**ASSIGNMENT**
Only the lines from the one holding "Given: Click the discount percent filter icon" through the end of the records below are to be reproduced exactly, and pictures are to be omitted.
DATA Start Marker
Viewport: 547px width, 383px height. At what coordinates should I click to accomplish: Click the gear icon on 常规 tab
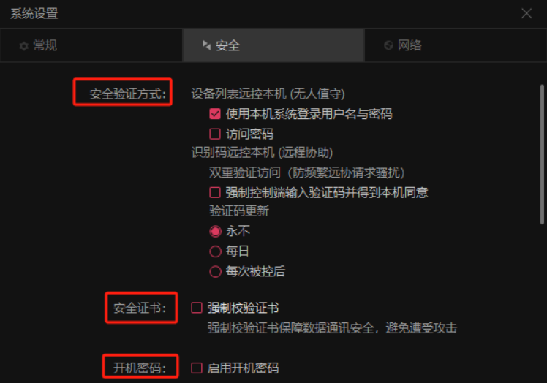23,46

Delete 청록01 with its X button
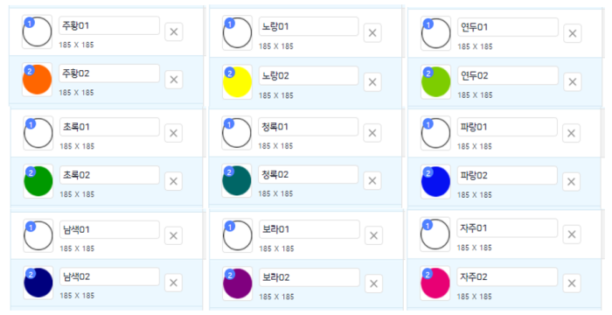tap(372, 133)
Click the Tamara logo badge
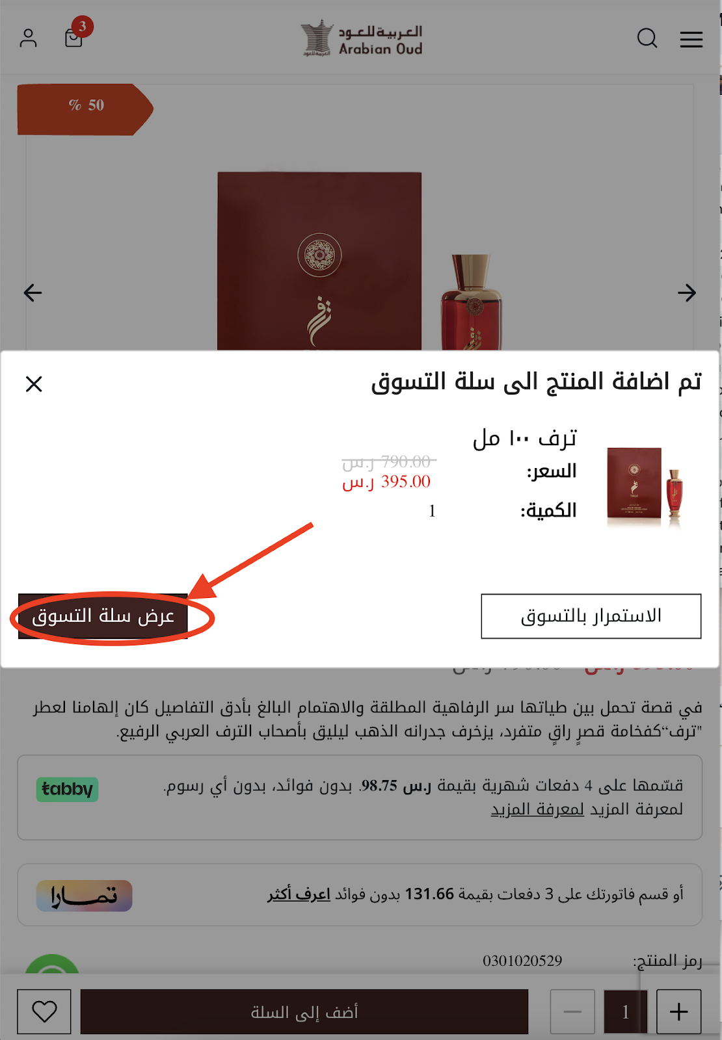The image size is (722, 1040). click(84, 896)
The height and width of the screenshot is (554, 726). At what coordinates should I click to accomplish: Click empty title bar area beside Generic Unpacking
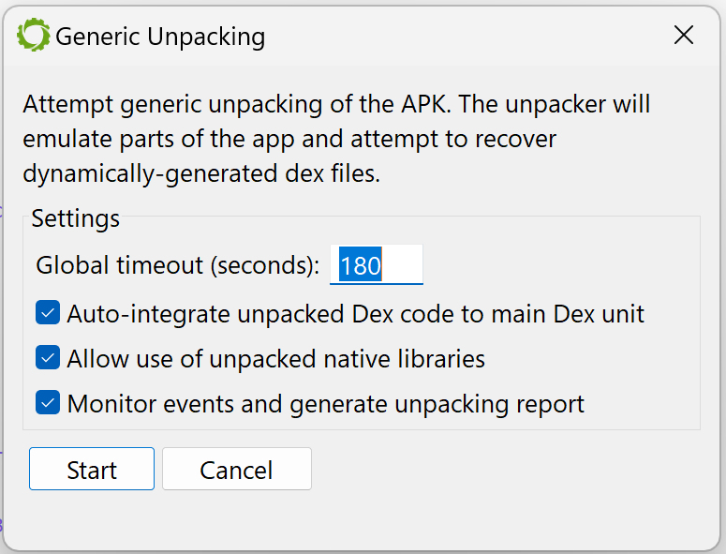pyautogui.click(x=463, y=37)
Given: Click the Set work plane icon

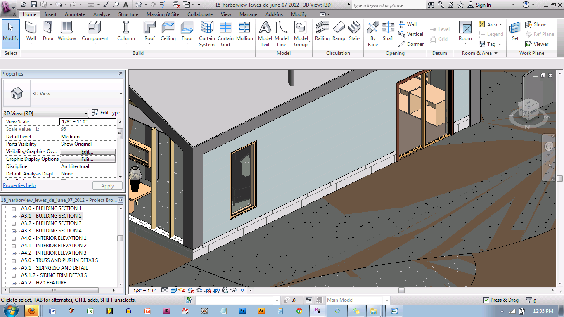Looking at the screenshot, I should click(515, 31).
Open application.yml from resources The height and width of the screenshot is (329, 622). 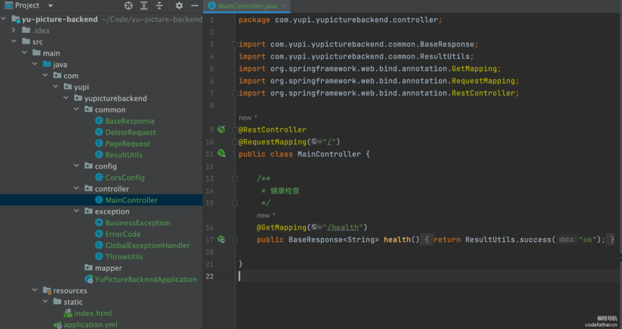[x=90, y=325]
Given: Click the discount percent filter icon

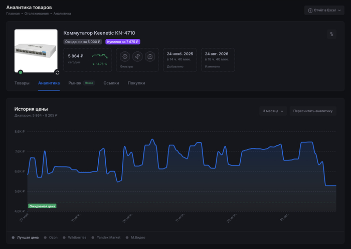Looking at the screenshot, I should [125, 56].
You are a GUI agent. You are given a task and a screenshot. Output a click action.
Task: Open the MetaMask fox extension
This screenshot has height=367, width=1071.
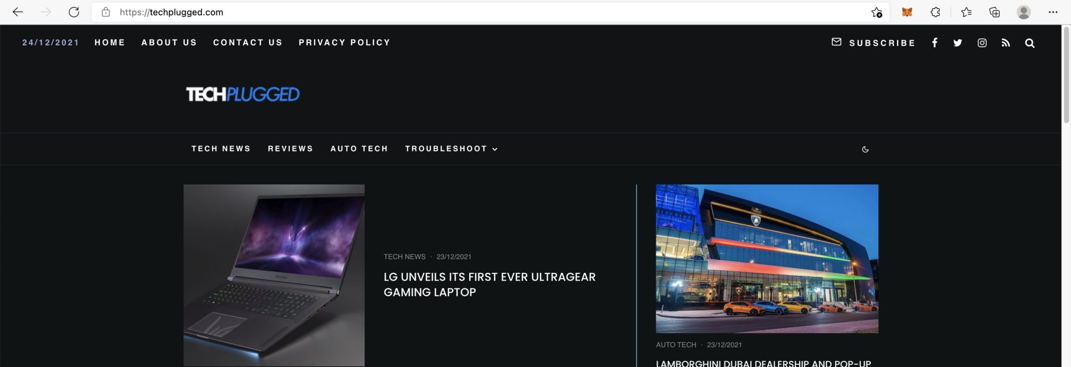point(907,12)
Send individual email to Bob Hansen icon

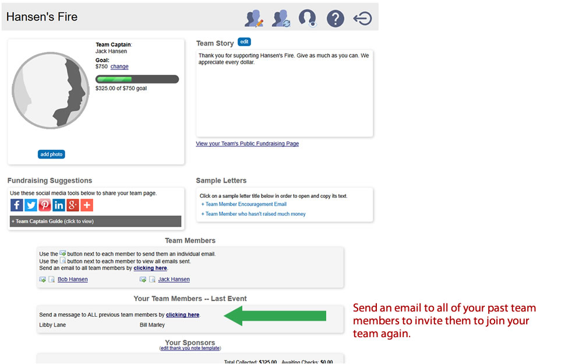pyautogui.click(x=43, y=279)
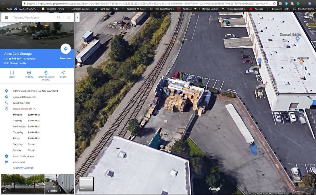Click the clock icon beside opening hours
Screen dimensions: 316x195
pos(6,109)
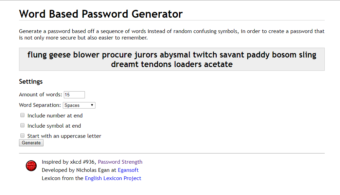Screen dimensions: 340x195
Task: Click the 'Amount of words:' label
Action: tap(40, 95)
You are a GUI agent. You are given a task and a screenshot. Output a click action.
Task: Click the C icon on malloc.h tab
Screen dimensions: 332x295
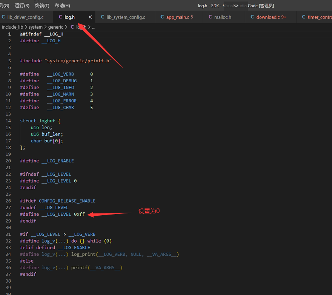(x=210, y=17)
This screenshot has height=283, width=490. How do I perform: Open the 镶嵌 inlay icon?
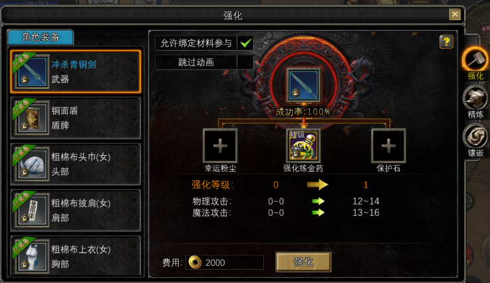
DATA End Marker
**ANSWER TO THIS PROBLEM**
Given: Click the discount percent filter icon

Looking at the screenshot, I should [125, 56].
You are a GUI agent. You are given a task and a screenshot. Output a click action.
Task: Open the MetaMask fox extension
This screenshot has height=367, width=1071.
point(907,12)
Send individual email to Bob Hansen icon

pyautogui.click(x=43, y=279)
Click the clock icon beside opening hours
Screen dimensions: 316x195
pos(6,109)
Screen dimensions: 340x195
Task: Click the 'Amount of words:' label
Action: tap(40, 95)
You are a GUI agent. You are given a task and a screenshot. Output a click action.
Task: Click the C icon on malloc.h tab
Screen dimensions: 332x295
(x=210, y=17)
This screenshot has height=283, width=490. How do I perform: Open the 镶嵌 inlay icon?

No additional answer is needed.